Considérant qu'il y a lieu dans les circons-tances de l'espèce, de mettre à la charge du centre hospitalier Courbevoie La Défense les frais d'expertise exposés en première instance ;

Sur l'application de l'article L.8-1 du code des tribunaux administratifs et des cours adminis-tratives d'appel :

Considérant que, dans les circonstances de l'espèce, il y a lieu de condamner le centre hospitalier Courbevoie La Défense, en application de l'article ci-dessus, à verser à M. X... la somme de 5.000 F ; que les dispositions dudit article font obstacle, en revanche, à ce que M. X..., qui n'est pas la partie perdante, soit condamné à verser au centre hospitalier la somme qu'il demande ce titre ;
Article 1er : Le jugement du tribunal administratif de Paris en date du 18 novembre 1992 est annulé.

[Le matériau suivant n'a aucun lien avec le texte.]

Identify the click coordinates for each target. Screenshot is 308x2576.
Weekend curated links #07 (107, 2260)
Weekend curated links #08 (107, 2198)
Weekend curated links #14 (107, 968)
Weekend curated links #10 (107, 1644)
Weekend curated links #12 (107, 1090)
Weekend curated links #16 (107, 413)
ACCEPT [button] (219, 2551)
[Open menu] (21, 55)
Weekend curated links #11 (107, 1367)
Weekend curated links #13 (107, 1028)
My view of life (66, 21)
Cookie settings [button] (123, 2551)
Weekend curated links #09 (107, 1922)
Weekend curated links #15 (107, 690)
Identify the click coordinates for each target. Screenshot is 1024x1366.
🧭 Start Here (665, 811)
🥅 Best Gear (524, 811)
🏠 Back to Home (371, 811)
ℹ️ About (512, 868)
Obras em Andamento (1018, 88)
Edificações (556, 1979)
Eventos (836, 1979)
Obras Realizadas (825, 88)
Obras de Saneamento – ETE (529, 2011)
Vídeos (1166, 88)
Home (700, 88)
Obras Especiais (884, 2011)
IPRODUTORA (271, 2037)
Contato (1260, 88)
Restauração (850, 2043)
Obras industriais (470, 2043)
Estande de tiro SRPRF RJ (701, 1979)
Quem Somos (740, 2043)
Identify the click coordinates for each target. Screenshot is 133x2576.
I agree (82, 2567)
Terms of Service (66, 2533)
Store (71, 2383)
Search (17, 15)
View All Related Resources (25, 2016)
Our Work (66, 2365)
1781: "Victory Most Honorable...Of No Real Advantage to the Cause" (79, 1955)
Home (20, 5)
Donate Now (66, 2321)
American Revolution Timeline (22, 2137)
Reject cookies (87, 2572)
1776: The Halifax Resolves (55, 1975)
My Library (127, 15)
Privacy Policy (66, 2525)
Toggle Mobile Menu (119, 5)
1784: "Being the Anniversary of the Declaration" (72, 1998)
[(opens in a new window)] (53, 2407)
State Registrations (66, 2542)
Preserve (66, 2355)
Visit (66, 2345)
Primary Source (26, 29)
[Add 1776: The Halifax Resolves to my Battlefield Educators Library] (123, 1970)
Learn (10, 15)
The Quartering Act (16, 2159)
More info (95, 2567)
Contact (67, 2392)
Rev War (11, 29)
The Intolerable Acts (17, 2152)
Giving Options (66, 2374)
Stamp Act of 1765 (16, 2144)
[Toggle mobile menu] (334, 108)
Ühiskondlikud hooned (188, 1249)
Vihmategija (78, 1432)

Article 2 : Le centre hospitalier Courbevoie La Défense est condamné à verser la somme de 5.000 F à M. X....
Article 3 : Les frais d'expertise exposés en première instance sont mis à la charge du centre hospitalier Courbevoie La Défense.
Article 4 : Le centre hospitalier Courbevoie La Défense est condamné à verser la somme de 5.000 F à M. X... en application de l'article L.8-1 du code des tribunaux administratifs et des cours administratives d'appel.
Article 5 : Le surplus des conclusions de la requête de M. X... et les conclusions du centre hospitalier Courbevoie La Défense sont rejetés.